Histoire de Miss Clarisse Harlove/Lettre 352

Traduction par Abbé Prévost.
Boulé (IIp. 526).


M Lovelace à M Belford.

malédiction sur tout ce qui t’empêche de m’écrire ! Sur le colonel, sur ta dernière lettre, sur le monde entier ! Toi ! Te prétendre aussi intéressé que moi au sort de ma Clarisse ! Et qui es-tu, pour m’oser tenir ce langage ? Il est fort heureux pour l’un ou l’autre, que tu n’aies eu cette audace que par écrit. Morte ou vive, Clarisse Harlove est à moi, à moi seul. Ne me coûte-t-elle pas assez ? N’est-il pas probable qu’elle me coûtera mon salut éternel, tandis qu’une éternité de bonheur sera son partage ? Une éternelle séparation ! ô comble d’horreur ! Dieu ! Dieu ! Comment puis-je soutenir cette idée ? Mais il lui reste encore un souffle de vie ; j’espère encore. Oh ! Belford, étends mes espérances, et tu seras mon bon génie, le seul que je croirai jamais, que j’invoquerai comme le dieu de ma vie et de mon salut ! Je te pardonnerai tout. Pour la dernière fois… mais non, ce ne sera pas, ce ne peut être la dernière. Déclare-moi, au moment que tu recevras ce billet, ce qu’il faut que je devienne ; car à présent je suis le plus misérable de tous les hommes.
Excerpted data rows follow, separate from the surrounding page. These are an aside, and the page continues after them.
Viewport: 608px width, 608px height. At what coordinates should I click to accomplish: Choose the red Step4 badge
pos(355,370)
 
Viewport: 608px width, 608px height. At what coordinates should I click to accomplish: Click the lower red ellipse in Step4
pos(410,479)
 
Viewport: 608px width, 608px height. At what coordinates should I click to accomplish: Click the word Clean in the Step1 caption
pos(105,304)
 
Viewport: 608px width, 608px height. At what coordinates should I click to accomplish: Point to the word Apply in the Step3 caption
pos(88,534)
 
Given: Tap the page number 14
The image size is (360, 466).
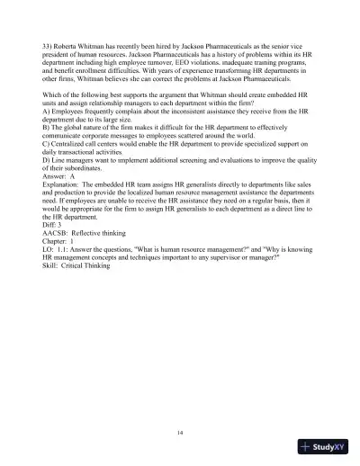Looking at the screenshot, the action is click(180, 434).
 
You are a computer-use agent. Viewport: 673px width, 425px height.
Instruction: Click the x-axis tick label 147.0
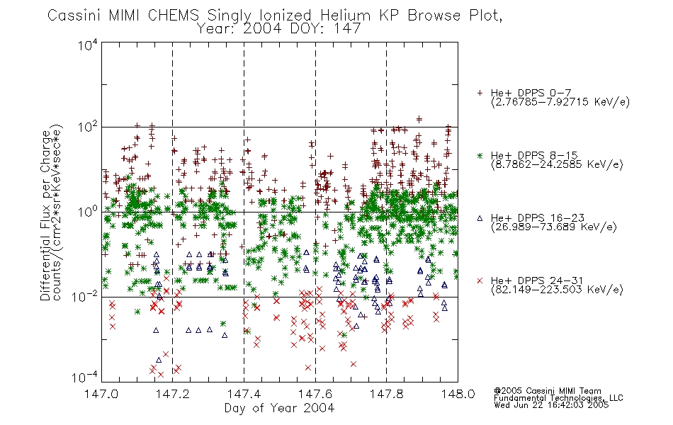(101, 394)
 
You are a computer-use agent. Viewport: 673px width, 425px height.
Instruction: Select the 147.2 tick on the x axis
(173, 394)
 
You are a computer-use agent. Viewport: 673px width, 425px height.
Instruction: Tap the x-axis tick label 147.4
(244, 394)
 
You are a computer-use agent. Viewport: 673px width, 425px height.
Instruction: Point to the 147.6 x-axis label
(315, 394)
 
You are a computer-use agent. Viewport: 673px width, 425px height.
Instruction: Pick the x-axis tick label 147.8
(386, 394)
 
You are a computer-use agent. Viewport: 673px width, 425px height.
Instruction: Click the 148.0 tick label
(458, 394)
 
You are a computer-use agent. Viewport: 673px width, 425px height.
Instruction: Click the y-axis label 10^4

à Knight’sbridge, à 5 heures.

Will me dit que tu m’envoies Mowbray et Tourville. Je n’ai pas besoin d’eux ; mon ame est lasse d’eux et du monde entier. C’est de moi que je veux… cependant, comme ils me font assurer qu’ils seront ici dans l’instant, je les attendrai, eux et ta première lettre… ah ! Belford, garde-toi bien de m’apprendre… mais hâte-toi, hâte-toi, quelque malheur que tu aies à m’annoncer.